→ **TASK GOAL**: Locate the line that contains "How do I perform: Click the red" in the entries below, then repeat it and every following line through the line that contains "Given: Click check", exactly, and no others.

→ **DATA TO EXAMINE**:
==============================
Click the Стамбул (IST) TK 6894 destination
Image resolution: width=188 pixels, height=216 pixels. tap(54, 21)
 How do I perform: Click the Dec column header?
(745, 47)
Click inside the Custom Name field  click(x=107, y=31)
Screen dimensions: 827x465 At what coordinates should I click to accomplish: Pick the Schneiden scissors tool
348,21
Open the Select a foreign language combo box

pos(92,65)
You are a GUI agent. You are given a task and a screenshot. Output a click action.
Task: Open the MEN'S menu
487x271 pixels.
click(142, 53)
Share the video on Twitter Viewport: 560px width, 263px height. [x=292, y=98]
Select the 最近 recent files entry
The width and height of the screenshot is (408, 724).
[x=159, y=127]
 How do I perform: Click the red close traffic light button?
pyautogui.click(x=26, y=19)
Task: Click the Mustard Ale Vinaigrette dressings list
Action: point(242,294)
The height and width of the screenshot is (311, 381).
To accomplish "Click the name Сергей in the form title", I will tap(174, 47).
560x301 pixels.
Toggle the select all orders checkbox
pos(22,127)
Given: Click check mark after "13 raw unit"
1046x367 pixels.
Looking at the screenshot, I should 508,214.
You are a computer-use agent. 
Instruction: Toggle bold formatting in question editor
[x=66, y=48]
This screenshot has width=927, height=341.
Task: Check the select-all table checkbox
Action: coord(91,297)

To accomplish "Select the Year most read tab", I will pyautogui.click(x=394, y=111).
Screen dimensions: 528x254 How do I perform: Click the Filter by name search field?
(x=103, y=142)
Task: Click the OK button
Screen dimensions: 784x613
==============================
→ **TASK OUTPUT**:
 How do I perform: Click the red close traffic light button?
pyautogui.click(x=26, y=19)
Task: Click the Mustard Ale Vinaigrette dressings list
Action: point(242,294)
The height and width of the screenshot is (311, 381).
To accomplish "Click the name Сергей in the form title", I will tap(174, 47).
560x301 pixels.
Toggle the select all orders checkbox
pos(22,127)
Given: Click check mark after "13 raw unit"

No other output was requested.